----- Dataset

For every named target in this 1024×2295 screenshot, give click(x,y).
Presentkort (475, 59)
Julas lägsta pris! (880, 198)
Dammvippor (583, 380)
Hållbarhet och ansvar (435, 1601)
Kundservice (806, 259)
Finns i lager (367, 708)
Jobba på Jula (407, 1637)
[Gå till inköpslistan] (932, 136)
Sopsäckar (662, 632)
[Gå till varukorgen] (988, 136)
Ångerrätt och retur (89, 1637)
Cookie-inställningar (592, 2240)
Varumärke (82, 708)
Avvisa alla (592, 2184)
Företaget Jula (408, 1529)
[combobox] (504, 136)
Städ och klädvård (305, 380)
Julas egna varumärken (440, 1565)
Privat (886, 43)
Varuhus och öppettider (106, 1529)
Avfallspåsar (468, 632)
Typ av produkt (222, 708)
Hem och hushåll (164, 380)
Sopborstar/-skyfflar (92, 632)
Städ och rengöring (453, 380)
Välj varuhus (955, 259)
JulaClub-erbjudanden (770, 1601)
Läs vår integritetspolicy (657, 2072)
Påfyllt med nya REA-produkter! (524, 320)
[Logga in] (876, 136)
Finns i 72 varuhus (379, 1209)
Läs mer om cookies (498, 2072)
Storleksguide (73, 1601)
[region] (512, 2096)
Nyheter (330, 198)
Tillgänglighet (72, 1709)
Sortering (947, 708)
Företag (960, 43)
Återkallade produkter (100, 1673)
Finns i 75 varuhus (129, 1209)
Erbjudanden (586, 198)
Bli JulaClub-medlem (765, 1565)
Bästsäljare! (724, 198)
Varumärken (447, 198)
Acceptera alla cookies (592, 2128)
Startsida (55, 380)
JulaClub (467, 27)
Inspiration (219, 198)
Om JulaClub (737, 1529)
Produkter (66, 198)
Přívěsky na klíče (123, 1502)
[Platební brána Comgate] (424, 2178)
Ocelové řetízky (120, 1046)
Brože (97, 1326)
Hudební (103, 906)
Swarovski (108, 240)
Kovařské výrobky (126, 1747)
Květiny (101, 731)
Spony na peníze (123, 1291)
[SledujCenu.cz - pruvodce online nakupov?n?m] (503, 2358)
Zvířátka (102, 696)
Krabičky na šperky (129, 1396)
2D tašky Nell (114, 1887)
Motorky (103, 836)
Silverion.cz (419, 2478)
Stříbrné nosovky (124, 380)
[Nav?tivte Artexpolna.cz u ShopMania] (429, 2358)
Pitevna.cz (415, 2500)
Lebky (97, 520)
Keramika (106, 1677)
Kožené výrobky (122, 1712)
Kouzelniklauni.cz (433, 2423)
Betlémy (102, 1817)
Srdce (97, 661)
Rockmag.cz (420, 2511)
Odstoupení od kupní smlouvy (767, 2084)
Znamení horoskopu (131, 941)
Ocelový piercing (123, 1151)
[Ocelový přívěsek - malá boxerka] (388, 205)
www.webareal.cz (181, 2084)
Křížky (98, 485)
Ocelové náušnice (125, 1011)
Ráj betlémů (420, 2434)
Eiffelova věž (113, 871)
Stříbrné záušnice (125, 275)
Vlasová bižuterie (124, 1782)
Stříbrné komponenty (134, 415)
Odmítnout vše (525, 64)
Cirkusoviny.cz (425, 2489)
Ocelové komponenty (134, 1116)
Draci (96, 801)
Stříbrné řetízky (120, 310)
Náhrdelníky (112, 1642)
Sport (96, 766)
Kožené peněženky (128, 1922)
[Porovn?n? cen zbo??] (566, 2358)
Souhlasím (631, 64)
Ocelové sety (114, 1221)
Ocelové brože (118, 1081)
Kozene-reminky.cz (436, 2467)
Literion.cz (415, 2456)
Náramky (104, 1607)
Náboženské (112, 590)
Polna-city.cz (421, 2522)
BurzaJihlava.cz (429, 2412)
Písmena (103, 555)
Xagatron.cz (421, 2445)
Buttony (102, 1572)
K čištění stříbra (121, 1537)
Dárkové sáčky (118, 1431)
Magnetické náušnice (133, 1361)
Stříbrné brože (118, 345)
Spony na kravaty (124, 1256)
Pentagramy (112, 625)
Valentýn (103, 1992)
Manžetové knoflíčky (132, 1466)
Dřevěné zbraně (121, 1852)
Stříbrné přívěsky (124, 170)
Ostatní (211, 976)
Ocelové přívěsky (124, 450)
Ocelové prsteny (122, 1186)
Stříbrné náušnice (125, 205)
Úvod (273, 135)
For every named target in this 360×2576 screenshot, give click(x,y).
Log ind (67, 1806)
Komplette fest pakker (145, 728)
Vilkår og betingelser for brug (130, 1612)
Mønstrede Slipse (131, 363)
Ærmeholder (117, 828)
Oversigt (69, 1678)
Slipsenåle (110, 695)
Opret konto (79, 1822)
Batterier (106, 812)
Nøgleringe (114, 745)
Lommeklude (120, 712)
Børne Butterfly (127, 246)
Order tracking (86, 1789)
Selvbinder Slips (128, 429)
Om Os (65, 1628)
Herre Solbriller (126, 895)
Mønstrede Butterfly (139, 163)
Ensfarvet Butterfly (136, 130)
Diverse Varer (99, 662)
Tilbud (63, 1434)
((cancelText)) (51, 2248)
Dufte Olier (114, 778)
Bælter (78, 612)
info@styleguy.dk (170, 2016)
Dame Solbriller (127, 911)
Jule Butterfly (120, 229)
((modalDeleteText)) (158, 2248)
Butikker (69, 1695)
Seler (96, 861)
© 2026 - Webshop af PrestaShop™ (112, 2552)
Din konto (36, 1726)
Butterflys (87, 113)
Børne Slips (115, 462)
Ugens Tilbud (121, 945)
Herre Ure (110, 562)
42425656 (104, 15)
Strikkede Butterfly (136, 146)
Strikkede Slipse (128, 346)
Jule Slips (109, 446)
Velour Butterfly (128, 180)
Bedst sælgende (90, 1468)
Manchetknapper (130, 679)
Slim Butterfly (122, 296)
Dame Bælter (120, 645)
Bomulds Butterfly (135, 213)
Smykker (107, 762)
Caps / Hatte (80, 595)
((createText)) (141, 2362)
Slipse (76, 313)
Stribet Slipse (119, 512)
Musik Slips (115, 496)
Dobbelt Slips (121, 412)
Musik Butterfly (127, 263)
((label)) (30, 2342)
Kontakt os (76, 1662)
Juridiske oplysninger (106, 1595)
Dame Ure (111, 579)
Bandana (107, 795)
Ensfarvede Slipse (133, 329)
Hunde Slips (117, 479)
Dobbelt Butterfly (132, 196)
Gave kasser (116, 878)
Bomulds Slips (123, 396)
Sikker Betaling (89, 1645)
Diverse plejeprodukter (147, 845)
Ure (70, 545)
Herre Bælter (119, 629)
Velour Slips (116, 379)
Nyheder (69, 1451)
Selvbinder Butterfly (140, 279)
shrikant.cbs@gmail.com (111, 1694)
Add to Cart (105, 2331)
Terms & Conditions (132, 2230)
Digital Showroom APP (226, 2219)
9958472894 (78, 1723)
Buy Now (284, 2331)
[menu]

----------

» Exercise directions
Return, word for word, the lines of the data above from the line with "Motorky (103, 836)" through the line with "K čištění stříbra (121, 1537)", inclusive.

» Answer to this task
Motorky (103, 836)
Silverion.cz (419, 2478)
Stříbrné nosovky (124, 380)
[Nav?tivte Artexpolna.cz u ShopMania] (429, 2358)
Pitevna.cz (415, 2500)
Lebky (97, 520)
Keramika (106, 1677)
Kožené výrobky (122, 1712)
Kouzelniklauni.cz (433, 2423)
Betlémy (102, 1817)
Srdce (97, 661)
Rockmag.cz (420, 2511)
Odstoupení od kupní smlouvy (767, 2084)
Znamení horoskopu (131, 941)
Ocelový piercing (123, 1151)
[Ocelový přívěsek - malá boxerka] (388, 205)
www.webareal.cz (181, 2084)
Křížky (98, 485)
Ocelové náušnice (125, 1011)
Ráj betlémů (420, 2434)
Eiffelova věž (113, 871)
Stříbrné záušnice (125, 275)
Vlasová bižuterie (124, 1782)
Stříbrné komponenty (134, 415)
Odmítnout vše (525, 64)
Cirkusoviny.cz (425, 2489)
Ocelové komponenty (134, 1116)
Draci (96, 801)
Stříbrné řetízky (120, 310)
Náhrdelníky (112, 1642)
Sport (96, 766)
Kožené peněženky (128, 1922)
[Porovn?n? cen zbo??] (566, 2358)
Souhlasím (631, 64)
Ocelové sety (114, 1221)
Ocelové brože (118, 1081)
Kozene-reminky.cz (436, 2467)
Literion.cz (415, 2456)
Náramky (104, 1607)
Náboženské (112, 590)
Polna-city.cz (421, 2522)
BurzaJihlava.cz (429, 2412)
Písmena (103, 555)
Xagatron.cz (421, 2445)
Buttony (102, 1572)
K čištění stříbra (121, 1537)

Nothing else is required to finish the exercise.